Balta Limanı Antlaşması |
Osmanlı İmparatorluğunun siyasal çöküş ve parçalanma sürecinde başına gelenler ile, bugün Türkiye Cumhuriyeti'nin karşılaştığı sorunlar, çok büyük bir benzerlik göstermektedir. Osmanlı İmparatorluğu 1830’da Amerika ile bir “Ticaret ve Seyrüsefer Antlaşması” imzaladıktan sonra, İngilizlerle Gümrük Birliği benzeri 1838 Balta Limanı Antlaşmasını imzalayarak yarı sömürgeleşme sürecine ‘resmen’ girmiş; Avrupa Uyum Yasaları benzeri 1839 Tanzimat Fermanı'yla çürüme hızlanmış, 1854’ te yabancı devletlerden borç almaya başlayan Osmanlı, kısa sürede yabancı güdümünde bir yarı sömürge devlet konumuna düşmüştü. 1945 sonrasını çok andıran bu çözülüş ve çöküş sürecini daha iyi kavrayabilmek için,1789 Fransız Devrimi’nden sonra Avrupa ve Rusya’da olup bitenleri Osmanlıyla ilişkisi içerisinde değerlendirmemiz gerekiyor. Başlangıçta Osmanlı İmparatorluğu 1789 Fransız Devrimi’ni umursamamıştı. Fakat, daha sonra Fransa’nın cumhuriyetçi düşünceler yayarak krallıkları devirmeye, Avrupa’ya ve dünyaya egemen olmaya kalkışmasını kaygıyla izleyecekti. Dönemin Dışişleri Bakanı (Reis-ül-küttap) Ahmet Atıf Efendi, Fransız Devrimi ve Cumhuriyetçilik üzerine 1798 baharında yazdığı
“Avrupa Politika Dengesi” başlıklı raporunda, şöyle diyordu: "Osmanlı, Fransız Cumhuriyeti’ne başlangıçta dostluk göstermiştir. Devrim günlerinde yiyecek sıkıntısı ve kitlesel açlık baş gösterdiğinde, Osmanlı ülkesi bol yiyecek göndererek Fransızları açlıktan ölmekten kurtarmıştır. Buna karşılık Fransa Cumhuriyeti ve Fransız Generalleri, Osmanlı’nın Hıristiyan uyruklarını ayartmaya çalışmaktan geri durmadılar. Fransa “ dinsizliği yayan”, “halkı hayvan düzeyine indirgeyen , “İnsan Hakları" diye bir başıbozukluk bildirisi yayınlayıp yeryüzündeki bütün dillere çevirterek yeryüzündeki bütün halkları uyruğu oldukları hükümdarlara karşı ayaklandırmaya kışkırtan” bir ülke olup çıktı. Osmanlı devleti öteki devletlerin karşı karşıya bulundukları tehlikenin içindemidir, değilmidir, sorusu düşünülmeye değer. Bütün devletlerin Fransa’ya karşı birleş- meleri gerçekleşirse, bu ittifakın asıl amacı, Fransa devletini savaştan önceki durumuna getirmek ve zorla aldığı bütün toprakları eski sahibi olan devletlere geri vermek ve böylece devletler arası dengeyi sağlamak olmalıdır. Osmanlı Devleti, Fransız Devrimi ve onu izleyen benzeri hareketlerin ezilmesine var gücüyle çalışmalıdır.”

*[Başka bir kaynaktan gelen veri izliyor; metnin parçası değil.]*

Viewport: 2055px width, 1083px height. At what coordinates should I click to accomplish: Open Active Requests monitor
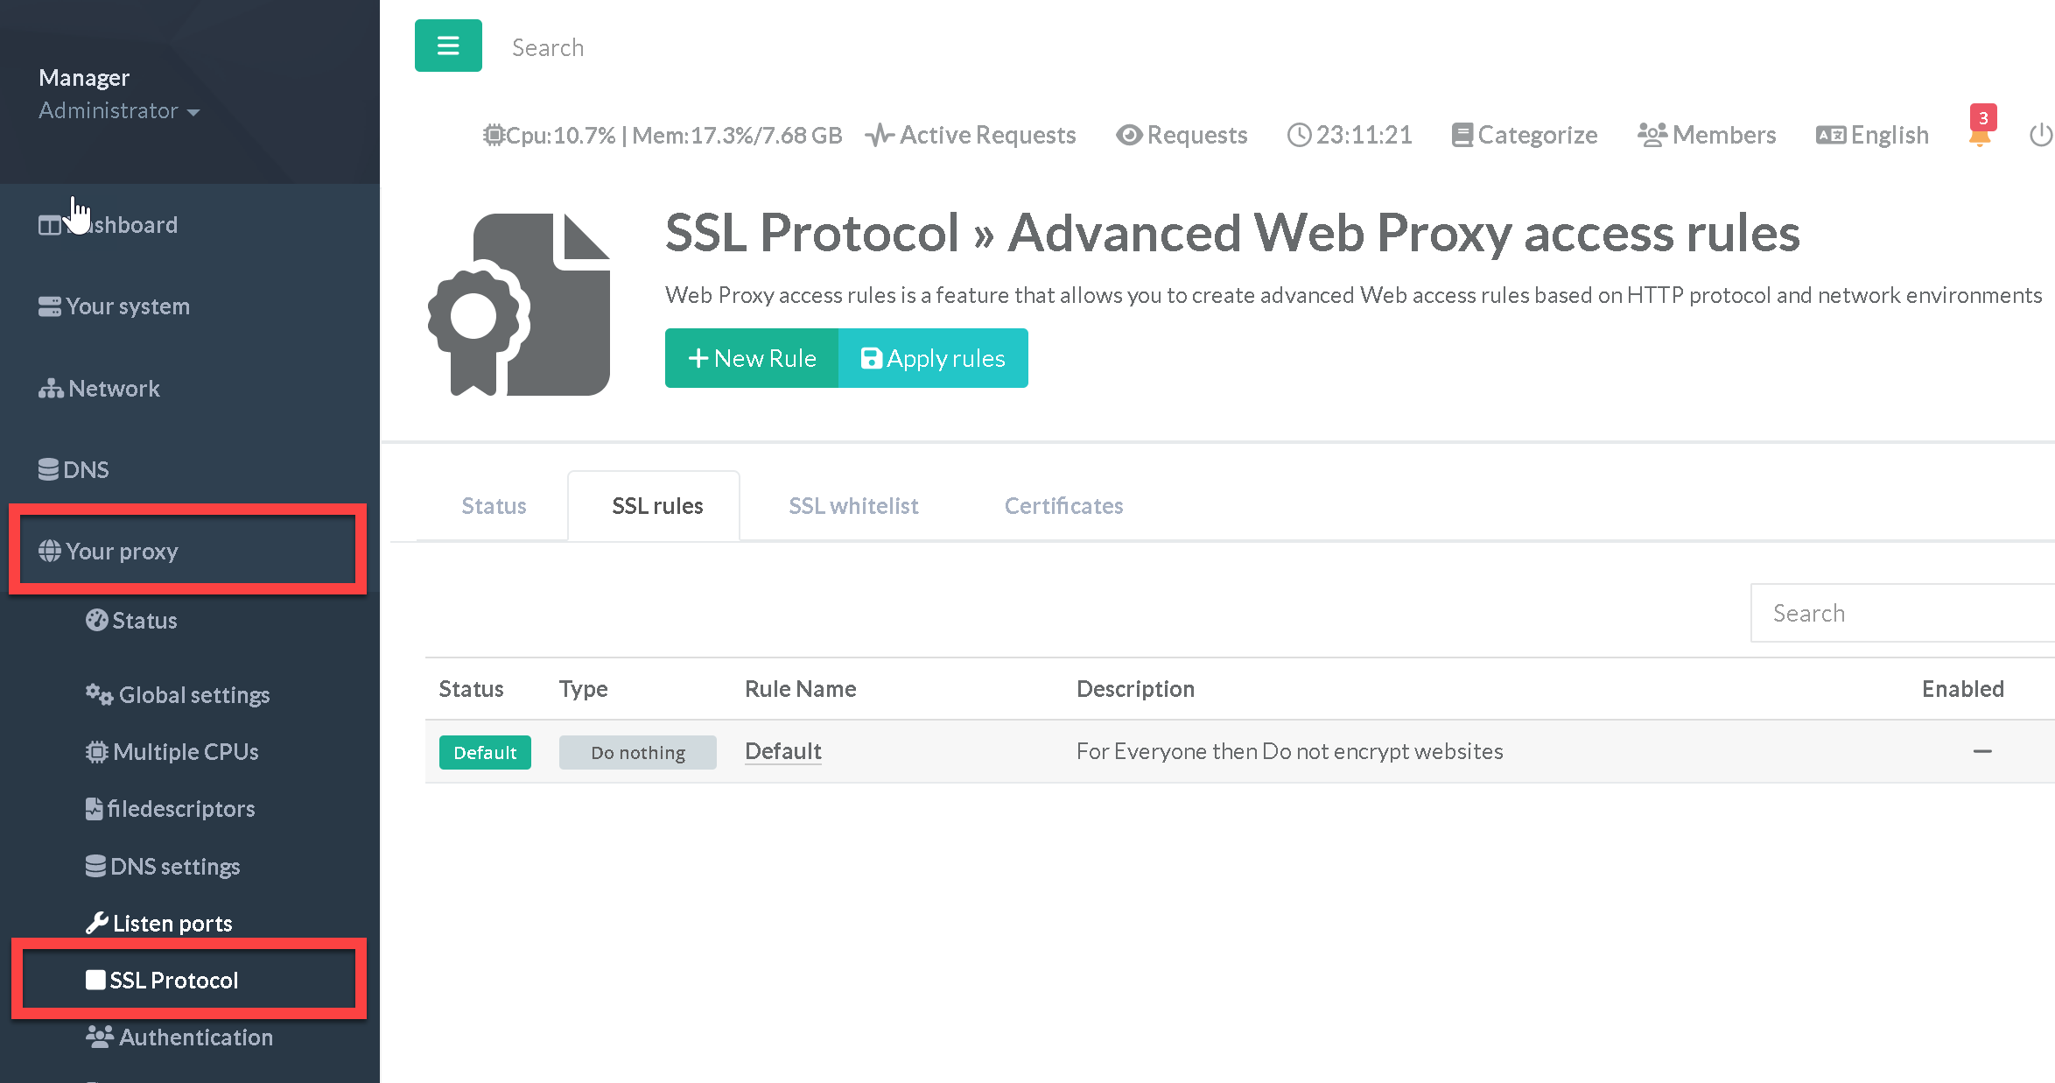point(970,135)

Reis-ül-Küttap Ahmet Atıf Efendi’nin bu değerlendirmesi, Bakanlar Kurulunda görüşülmüş, tartışılmış; ve sonunda, bir yandan Fransa’ya dost görünürken öte yandan Fransız yayılmacılığından zarar gören devletlerle güç birliği yapmaya karar verilmişti (‘Tarih-i Cevdet Üçdal Cilt 3 Sf 1645)

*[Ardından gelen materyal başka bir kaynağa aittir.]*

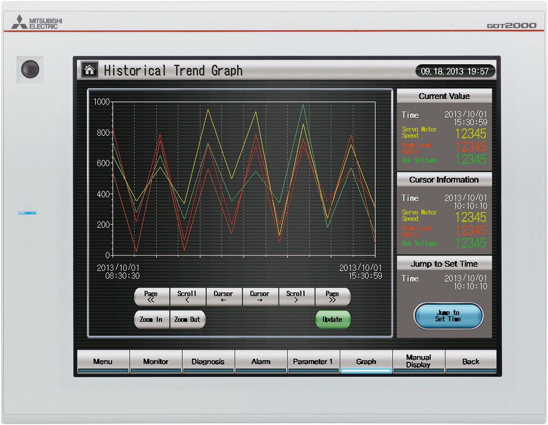The image size is (548, 425).
Task: Switch to the Monitor tab
Action: tap(156, 361)
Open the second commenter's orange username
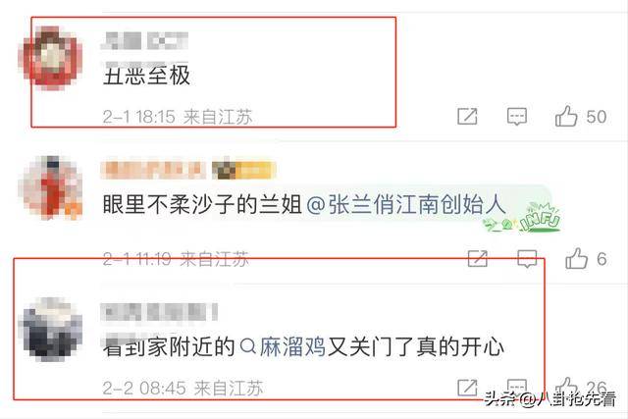The width and height of the screenshot is (628, 419). click(x=153, y=170)
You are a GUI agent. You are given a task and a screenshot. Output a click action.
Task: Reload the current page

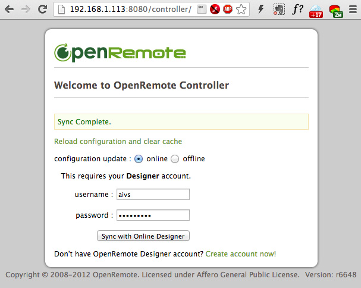(x=42, y=10)
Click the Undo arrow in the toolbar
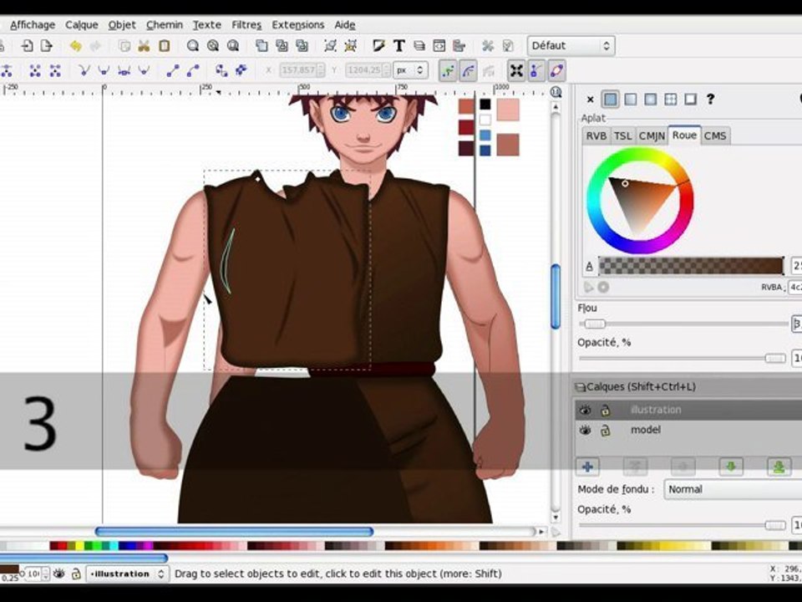This screenshot has height=602, width=802. tap(76, 46)
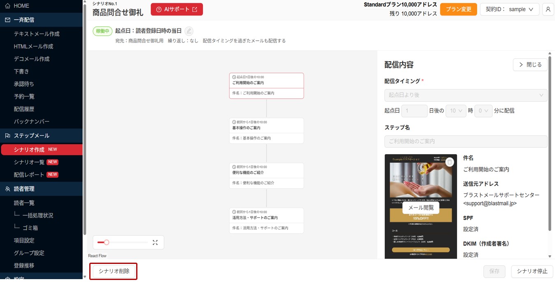Click the AIサポート button

tap(177, 9)
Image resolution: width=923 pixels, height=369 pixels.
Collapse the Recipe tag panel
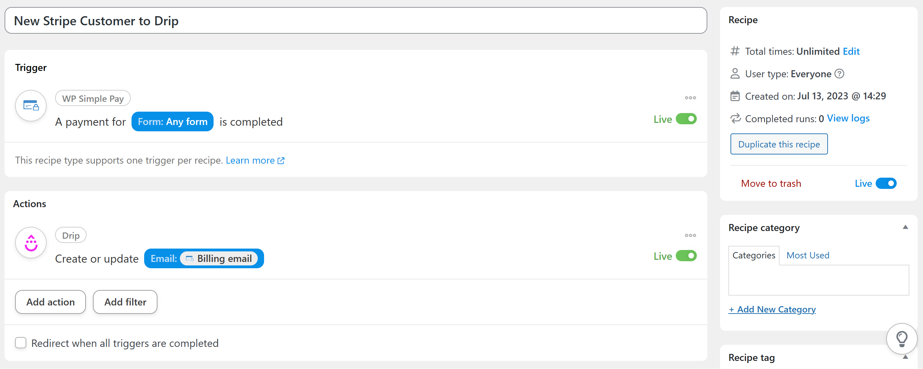pyautogui.click(x=905, y=357)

Bundan bir kaç ay sonra Napolyon komutasındaki Fransız ordusu Osmanlı toprağı Mısır’ı işgal edecek; bunun üzerine Osmanlı, ‘eski dost’ Fransa’ya karşı, ‘eski düşman’ İngiltere’yle ittifak yaparak, Fransa’yı Mısır’dan kovacaktı.
Viyana Kongresi |
Fransanın Mısırı İşgali (M.Ali Paşa) |
Gerek Fransa, gerekse Rusya, şunun şurasında çok değil daha 15 yıl önce 1800 yılında Osmanlı’yı aralarında paylaşmak üzere gizli yazışmalar yapıyordu. Napolyon, 1800 Yılı Mayısında Dış işleri Bakanı Topal şeytan Talleyrand’a yazdığı mektupta: “Osmanlı İmparatorluğu uzun süre yaşamayacaktır. Rus Çarı I. Pol’ün dikkatini bu yöne çekiniz, Osmanlıyı paylaşılmakta ortak çıkarlarımız vardır,” diyordu.
Hasta Adam Osmanlı |
Aleksandros İpsilantis |
ASILACAKSAN İNGİLİZ SİCİMİYLE ASIL!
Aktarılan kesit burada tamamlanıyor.